::: Material provided

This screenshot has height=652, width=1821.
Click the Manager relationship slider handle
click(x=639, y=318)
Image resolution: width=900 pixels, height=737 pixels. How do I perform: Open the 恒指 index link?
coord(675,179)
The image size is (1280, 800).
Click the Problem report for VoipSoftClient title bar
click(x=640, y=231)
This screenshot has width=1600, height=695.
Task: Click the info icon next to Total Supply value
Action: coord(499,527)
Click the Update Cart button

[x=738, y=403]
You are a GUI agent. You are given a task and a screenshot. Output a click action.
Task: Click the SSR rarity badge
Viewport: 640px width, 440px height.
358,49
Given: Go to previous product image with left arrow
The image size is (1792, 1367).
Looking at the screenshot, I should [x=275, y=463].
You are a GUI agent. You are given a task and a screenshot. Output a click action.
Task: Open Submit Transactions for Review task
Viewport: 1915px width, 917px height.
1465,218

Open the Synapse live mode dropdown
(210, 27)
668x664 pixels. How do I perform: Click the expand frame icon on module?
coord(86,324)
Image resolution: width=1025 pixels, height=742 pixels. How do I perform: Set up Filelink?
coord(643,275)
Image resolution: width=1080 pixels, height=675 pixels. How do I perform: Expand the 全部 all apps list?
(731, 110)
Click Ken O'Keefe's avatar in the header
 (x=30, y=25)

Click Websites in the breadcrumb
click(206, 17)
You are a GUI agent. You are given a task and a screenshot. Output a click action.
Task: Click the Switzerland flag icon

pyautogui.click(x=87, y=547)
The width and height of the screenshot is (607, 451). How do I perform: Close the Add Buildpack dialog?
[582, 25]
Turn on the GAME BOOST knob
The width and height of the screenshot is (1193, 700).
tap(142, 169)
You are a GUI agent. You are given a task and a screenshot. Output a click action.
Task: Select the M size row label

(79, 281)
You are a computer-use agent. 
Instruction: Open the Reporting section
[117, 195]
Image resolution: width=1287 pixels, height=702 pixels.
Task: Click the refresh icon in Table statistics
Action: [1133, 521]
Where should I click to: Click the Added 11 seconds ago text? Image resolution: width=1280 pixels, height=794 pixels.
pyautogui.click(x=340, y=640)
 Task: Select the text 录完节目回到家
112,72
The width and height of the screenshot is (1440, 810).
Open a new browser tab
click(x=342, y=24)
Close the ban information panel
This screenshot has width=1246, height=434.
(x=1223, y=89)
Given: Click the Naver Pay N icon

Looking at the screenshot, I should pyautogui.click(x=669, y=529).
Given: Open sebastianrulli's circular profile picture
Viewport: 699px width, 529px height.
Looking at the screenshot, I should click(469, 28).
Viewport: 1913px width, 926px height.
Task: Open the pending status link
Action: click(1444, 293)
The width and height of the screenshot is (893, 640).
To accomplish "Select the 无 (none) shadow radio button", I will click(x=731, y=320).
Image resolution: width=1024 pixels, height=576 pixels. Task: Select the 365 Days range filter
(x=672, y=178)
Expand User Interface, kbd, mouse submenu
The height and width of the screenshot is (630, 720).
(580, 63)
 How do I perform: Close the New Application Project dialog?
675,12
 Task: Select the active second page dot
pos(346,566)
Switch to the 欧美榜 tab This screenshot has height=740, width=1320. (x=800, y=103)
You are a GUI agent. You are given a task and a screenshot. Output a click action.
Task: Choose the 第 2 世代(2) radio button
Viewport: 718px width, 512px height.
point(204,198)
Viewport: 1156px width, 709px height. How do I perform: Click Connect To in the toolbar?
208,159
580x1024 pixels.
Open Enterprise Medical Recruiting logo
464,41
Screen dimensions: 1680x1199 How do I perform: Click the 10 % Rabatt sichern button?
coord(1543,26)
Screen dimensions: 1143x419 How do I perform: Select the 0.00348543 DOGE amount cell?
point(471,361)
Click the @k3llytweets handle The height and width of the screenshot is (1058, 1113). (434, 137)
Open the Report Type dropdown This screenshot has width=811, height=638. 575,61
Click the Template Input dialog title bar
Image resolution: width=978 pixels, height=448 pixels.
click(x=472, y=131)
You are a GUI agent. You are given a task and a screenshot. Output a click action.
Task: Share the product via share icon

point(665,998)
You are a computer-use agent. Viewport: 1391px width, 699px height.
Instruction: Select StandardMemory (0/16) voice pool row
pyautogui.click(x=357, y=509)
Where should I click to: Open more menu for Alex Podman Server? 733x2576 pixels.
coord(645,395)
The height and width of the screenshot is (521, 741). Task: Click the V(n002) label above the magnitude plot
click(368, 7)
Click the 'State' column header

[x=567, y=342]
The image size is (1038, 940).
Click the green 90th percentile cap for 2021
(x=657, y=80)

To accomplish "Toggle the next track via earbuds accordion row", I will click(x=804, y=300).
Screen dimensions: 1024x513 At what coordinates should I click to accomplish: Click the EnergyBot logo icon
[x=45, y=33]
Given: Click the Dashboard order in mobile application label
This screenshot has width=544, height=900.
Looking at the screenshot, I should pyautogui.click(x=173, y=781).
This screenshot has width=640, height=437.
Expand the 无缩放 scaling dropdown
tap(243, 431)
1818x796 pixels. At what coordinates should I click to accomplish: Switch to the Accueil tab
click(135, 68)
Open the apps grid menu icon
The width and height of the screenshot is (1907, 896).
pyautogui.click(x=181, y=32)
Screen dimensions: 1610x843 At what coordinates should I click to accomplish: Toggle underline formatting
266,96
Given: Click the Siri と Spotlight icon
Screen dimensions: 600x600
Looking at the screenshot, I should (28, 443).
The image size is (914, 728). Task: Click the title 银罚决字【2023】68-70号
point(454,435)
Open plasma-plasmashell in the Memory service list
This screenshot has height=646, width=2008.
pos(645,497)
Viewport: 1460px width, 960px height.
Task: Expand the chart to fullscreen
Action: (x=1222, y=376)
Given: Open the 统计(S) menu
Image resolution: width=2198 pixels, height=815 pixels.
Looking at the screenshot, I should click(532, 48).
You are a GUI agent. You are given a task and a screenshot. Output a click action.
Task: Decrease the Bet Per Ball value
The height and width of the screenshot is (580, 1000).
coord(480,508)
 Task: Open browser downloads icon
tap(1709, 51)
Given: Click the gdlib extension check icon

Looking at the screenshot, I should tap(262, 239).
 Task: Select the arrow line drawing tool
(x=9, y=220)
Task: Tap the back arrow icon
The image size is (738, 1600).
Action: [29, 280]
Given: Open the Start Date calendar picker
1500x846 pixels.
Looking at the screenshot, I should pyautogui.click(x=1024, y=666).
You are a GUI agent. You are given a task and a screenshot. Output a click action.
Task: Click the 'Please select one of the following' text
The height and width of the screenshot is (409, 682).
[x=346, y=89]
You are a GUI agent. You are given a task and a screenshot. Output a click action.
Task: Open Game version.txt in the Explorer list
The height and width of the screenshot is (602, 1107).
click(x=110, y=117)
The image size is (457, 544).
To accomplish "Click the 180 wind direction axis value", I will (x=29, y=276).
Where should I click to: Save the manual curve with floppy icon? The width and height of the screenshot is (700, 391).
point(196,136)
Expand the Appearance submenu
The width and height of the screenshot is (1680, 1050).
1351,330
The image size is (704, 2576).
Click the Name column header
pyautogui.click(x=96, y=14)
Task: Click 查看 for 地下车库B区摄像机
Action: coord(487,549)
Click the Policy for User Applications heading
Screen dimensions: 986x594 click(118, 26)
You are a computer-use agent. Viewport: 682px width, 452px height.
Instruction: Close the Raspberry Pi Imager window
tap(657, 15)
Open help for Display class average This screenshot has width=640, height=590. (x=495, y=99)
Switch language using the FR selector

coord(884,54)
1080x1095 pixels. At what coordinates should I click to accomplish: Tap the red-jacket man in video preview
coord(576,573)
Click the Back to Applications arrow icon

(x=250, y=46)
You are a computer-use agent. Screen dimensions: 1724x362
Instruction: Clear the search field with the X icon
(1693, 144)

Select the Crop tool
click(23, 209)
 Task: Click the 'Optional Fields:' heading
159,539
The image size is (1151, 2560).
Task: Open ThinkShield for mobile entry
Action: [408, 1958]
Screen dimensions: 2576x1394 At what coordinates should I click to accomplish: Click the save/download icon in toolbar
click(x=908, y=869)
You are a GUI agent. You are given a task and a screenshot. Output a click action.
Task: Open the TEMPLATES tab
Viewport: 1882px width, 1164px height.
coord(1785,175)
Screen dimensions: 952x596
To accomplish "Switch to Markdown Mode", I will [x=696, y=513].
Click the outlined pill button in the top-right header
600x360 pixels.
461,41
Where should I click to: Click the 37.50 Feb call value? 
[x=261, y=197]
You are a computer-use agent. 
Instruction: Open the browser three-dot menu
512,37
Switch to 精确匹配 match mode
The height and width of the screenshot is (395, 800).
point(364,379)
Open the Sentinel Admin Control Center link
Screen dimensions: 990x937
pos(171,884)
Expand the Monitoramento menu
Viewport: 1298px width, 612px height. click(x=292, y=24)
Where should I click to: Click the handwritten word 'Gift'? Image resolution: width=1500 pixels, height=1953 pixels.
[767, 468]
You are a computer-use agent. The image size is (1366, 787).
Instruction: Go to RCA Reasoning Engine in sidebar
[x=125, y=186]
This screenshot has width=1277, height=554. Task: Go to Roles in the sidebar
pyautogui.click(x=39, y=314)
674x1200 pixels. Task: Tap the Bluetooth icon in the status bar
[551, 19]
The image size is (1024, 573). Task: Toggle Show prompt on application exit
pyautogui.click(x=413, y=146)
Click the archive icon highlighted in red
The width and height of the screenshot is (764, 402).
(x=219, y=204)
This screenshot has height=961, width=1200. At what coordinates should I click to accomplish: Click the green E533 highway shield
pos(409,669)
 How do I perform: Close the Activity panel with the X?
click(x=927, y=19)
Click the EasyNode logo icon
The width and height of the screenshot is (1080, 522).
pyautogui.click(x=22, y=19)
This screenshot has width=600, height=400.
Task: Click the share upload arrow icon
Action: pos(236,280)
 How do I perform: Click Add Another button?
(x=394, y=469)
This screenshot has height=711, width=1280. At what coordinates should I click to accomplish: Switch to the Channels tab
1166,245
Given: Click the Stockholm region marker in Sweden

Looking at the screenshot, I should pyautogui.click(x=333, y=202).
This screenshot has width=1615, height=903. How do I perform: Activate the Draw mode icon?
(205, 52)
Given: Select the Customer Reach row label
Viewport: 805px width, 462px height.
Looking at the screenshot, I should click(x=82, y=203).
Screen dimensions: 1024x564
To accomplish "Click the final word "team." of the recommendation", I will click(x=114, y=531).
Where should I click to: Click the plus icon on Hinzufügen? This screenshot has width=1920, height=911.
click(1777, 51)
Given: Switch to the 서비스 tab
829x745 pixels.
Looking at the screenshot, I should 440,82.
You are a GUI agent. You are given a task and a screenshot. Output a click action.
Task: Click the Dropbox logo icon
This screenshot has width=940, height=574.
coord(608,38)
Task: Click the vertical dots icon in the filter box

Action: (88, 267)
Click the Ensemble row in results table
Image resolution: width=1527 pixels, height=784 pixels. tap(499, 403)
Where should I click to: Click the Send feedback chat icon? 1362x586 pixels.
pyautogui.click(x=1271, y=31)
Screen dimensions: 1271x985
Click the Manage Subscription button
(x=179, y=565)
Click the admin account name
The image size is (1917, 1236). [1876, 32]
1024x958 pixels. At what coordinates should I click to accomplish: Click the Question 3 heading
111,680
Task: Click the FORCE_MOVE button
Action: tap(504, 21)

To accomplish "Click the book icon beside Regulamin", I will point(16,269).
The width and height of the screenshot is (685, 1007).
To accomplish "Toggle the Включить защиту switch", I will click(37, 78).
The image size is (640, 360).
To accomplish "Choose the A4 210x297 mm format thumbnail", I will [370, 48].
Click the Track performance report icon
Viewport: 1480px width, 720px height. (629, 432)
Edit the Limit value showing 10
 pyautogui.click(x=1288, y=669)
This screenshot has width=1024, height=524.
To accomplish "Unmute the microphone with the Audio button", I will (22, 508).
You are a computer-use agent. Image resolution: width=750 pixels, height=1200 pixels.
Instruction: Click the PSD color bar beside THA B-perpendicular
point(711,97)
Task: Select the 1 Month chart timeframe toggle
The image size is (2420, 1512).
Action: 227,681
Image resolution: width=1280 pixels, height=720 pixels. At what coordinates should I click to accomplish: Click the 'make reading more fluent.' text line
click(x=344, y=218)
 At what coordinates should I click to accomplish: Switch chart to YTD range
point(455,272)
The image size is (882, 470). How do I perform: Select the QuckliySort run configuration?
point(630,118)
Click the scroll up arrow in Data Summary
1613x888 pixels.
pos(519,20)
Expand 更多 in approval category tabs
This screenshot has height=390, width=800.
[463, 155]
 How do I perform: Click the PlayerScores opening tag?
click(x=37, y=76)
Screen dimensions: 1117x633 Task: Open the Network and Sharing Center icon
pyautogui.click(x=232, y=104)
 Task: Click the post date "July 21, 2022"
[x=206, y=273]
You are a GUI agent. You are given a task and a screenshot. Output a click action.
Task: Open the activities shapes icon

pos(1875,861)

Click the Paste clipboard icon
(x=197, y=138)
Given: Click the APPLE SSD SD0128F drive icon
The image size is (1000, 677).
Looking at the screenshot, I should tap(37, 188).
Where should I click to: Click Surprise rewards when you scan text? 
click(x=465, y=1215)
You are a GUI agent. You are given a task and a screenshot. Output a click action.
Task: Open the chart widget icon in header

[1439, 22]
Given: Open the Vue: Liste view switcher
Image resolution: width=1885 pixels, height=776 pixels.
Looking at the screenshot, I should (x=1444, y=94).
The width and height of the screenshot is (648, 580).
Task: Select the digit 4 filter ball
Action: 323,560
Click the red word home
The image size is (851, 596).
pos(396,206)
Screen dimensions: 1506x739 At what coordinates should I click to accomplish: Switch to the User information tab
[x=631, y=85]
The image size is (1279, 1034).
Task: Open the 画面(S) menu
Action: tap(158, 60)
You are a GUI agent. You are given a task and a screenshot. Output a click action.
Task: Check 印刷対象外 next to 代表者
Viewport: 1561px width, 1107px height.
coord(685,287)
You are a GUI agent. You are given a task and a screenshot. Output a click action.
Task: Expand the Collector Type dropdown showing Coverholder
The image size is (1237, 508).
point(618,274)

::::::

(Exercise prompt)
Output the first line of the entries above and every line after it, exactly as written, ending with the line that contains "The image size is (1280, 800).".

(Written answer)
This screenshot has height=652, width=1821.
Click the Manager relationship slider handle
click(x=639, y=318)
Image resolution: width=900 pixels, height=737 pixels. How do I perform: Open the 恒指 index link?
coord(675,179)
The image size is (1280, 800).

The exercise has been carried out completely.